クロス・マーケティングが公開価格割れ--株式市場下落の影響受け - (page 2)

 需給面も良好だった。公募株式数は53万株、オーバーアロット分を含む売り出し株数は17万株。市場からの吸収金額は約4億円で、一般的なIPO銘柄としては軽量級の部類に入る案件だ。

 クロス・マーケティングの初値形成については、折からの株式市場の下落が大きな逆風となった。上場前日の10月27日は日経平均株価がバブル崩壊後の安値を更新し、10月28日は一時7000円割れとなる場面もあった。上場承認時にあった公開価格の割安感もブックビルディングなどを行っている間の既存市場の下落により後退していた。

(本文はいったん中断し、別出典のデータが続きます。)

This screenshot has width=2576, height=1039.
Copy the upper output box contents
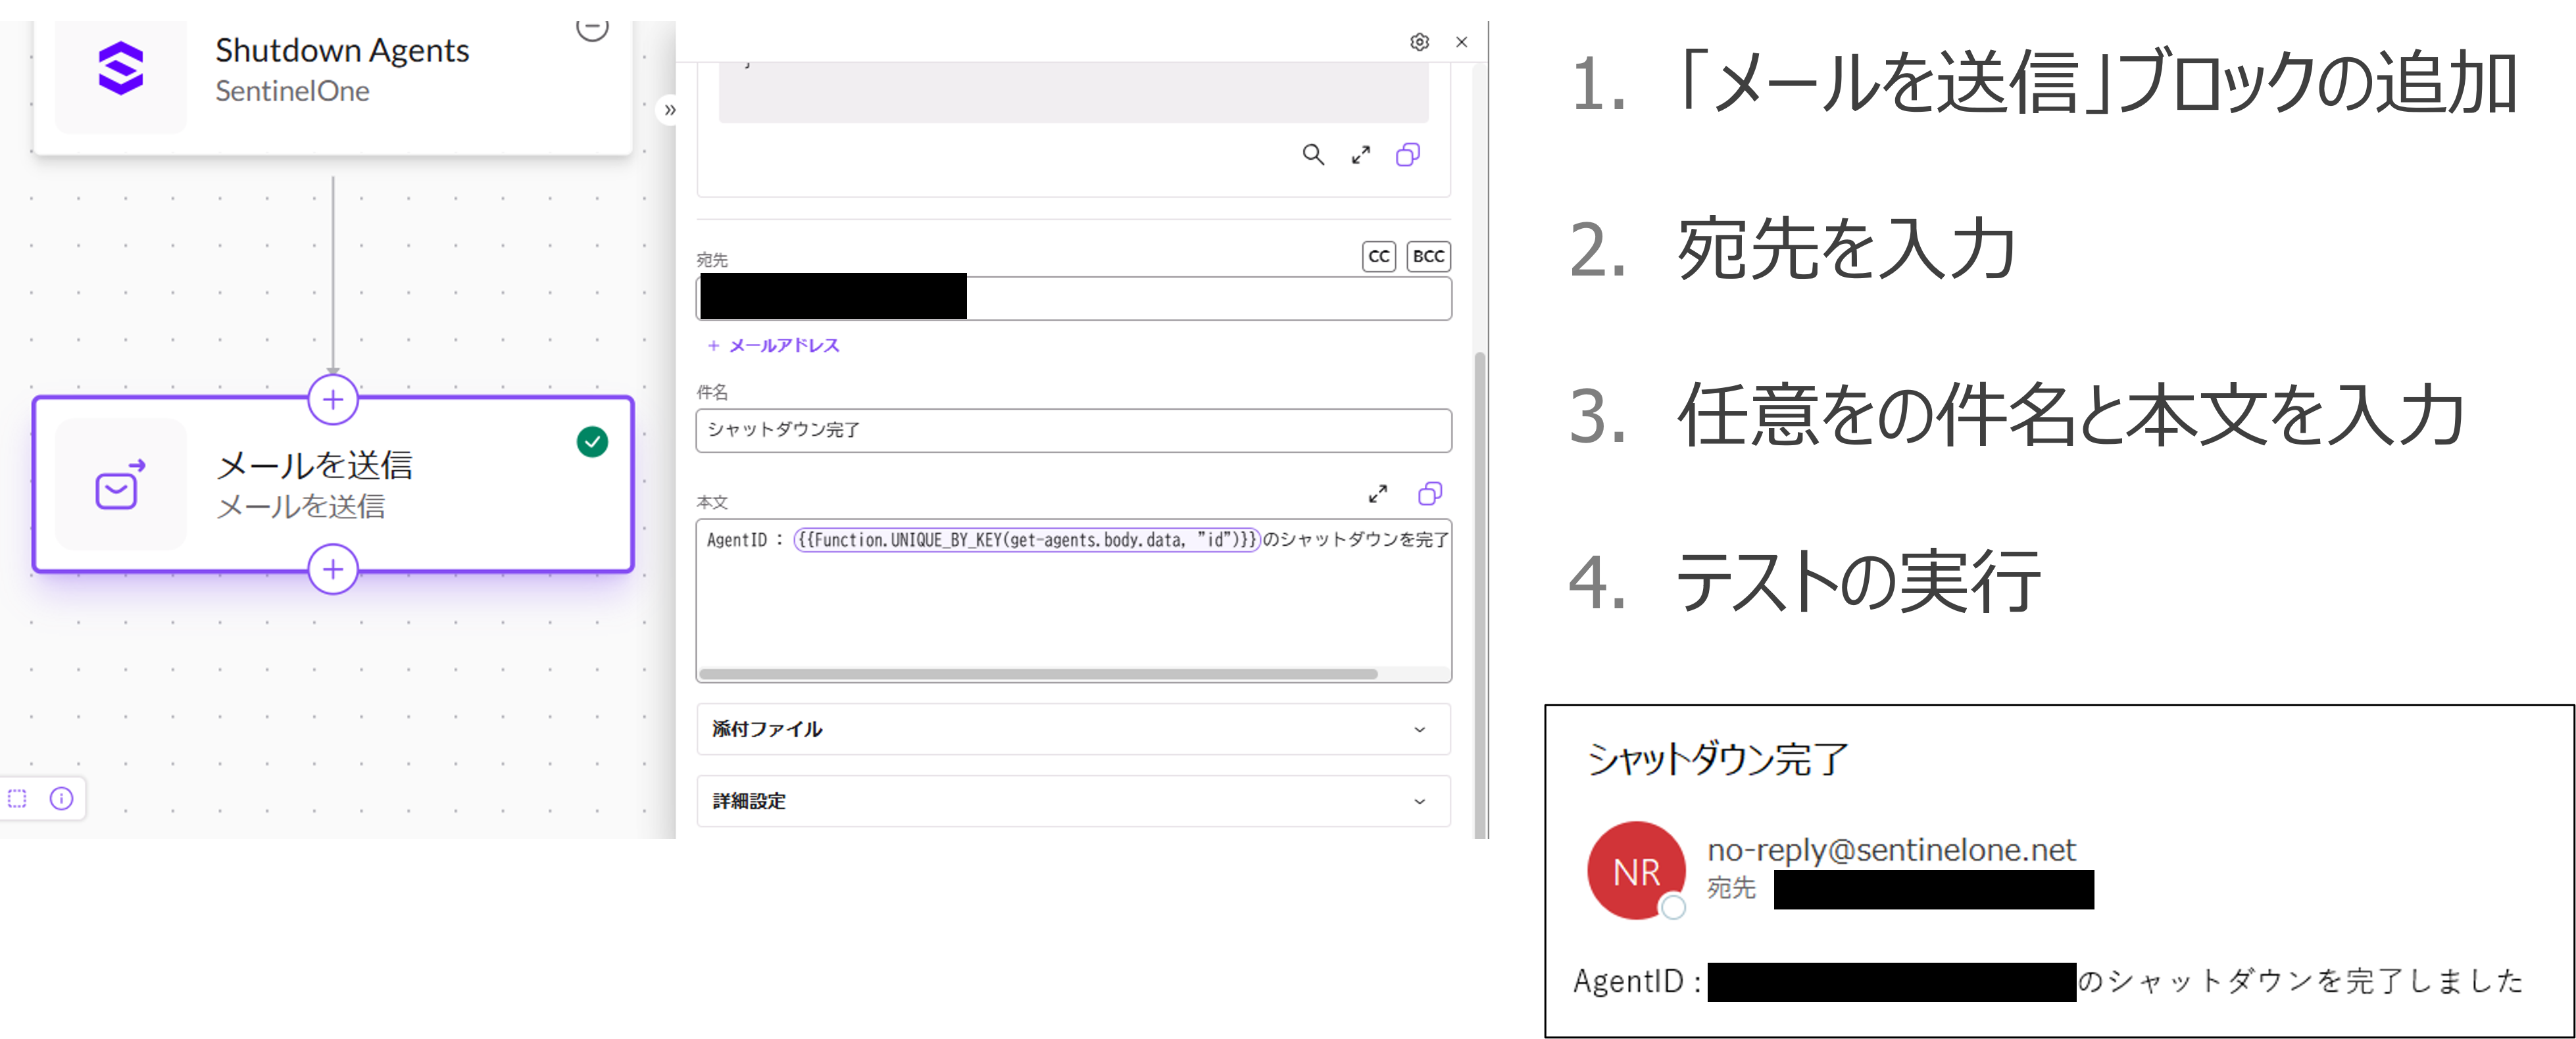tap(1407, 155)
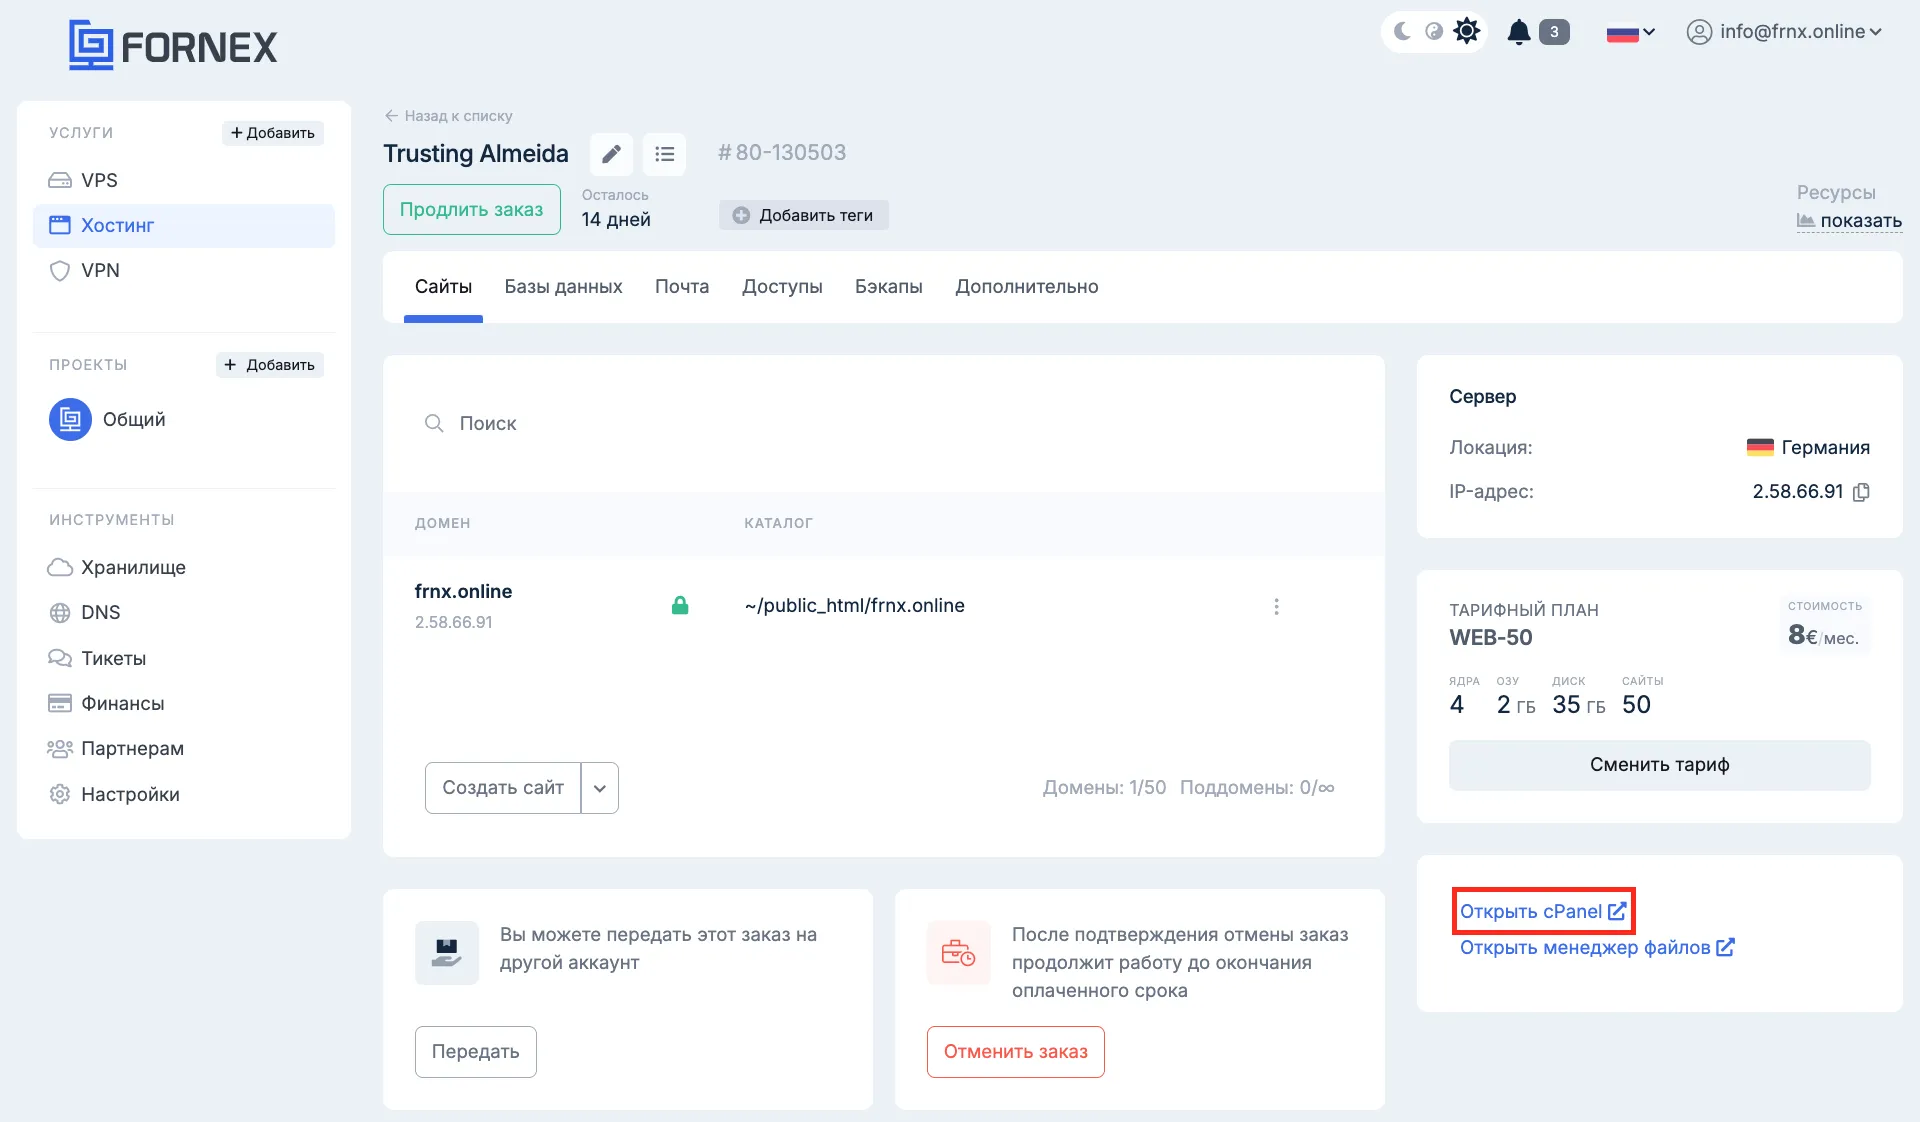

 クロス・マーケティングが上場する前日に株式公開した医薬品開発支援のリニカルは売り注文が膨らんで上場初日に売買が成立しない異常事態に陥っていた。結局、初値は公開価格を39%も下回り、今年最低を記録。リニカルの大幅下落は、現在の株式市場参加者のIPO銘柄に対する関心の薄さを如実に示していた。

 クロス・マーケティング株は初値形成後も冴えない展開に終始した。時価はPER(株価収益率)など指標面、需給状況などを考慮すれば非常に割安な水準にある。しかし、それは26年ぶりの安値水準に売り込まれている日本株全般にも言えること。新興市場全般も東証1部上場銘柄次第の不安定な値動きを続けており、クロス・マーケティング株の見直しも全般相場の落ち着きを待ってからとなりそうだ。